### [YOUR ASSIGNMENT]
From the entries, return every line where the string "agent" shows up.

### [RECORDS SUPPLIED]
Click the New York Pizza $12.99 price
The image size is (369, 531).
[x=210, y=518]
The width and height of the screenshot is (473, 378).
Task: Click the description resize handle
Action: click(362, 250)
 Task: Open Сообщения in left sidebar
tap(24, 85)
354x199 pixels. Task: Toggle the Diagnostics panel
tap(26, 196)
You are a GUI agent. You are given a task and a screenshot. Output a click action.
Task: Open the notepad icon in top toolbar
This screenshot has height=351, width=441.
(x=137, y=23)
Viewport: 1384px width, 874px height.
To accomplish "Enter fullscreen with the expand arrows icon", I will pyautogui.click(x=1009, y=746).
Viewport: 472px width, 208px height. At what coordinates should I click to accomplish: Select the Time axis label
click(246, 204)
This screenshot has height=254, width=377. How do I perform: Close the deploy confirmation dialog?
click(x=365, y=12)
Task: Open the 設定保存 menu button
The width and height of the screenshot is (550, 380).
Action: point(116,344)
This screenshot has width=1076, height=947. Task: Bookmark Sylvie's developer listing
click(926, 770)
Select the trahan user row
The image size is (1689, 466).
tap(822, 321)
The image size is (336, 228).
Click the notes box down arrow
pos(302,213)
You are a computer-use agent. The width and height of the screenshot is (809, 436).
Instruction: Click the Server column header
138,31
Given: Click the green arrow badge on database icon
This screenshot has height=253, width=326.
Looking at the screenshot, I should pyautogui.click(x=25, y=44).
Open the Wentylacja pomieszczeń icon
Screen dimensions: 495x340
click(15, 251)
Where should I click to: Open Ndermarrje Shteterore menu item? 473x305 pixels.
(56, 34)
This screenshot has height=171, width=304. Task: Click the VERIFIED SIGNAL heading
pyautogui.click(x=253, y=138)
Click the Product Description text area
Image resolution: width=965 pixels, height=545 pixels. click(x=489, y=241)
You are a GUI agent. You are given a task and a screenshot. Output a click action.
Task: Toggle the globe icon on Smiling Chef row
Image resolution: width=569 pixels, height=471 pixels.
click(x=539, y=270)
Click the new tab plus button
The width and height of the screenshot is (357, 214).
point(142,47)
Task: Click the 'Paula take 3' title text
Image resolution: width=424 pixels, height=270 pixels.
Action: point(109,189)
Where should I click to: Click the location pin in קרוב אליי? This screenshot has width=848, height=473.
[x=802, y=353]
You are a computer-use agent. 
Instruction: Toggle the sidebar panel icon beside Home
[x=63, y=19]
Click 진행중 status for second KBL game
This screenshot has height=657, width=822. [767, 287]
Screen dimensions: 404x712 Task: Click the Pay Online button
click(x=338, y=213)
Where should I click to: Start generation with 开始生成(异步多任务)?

### [EXERCISE ANSWER]
You are a GUI agent. You are given a task and a screenshot. Output a click action.
You are a computer-use agent. The width and height of the screenshot is (809, 436).
You are a GUI agent. You are given a task and a screenshot. Output a click action.
You are a computer-use agent. 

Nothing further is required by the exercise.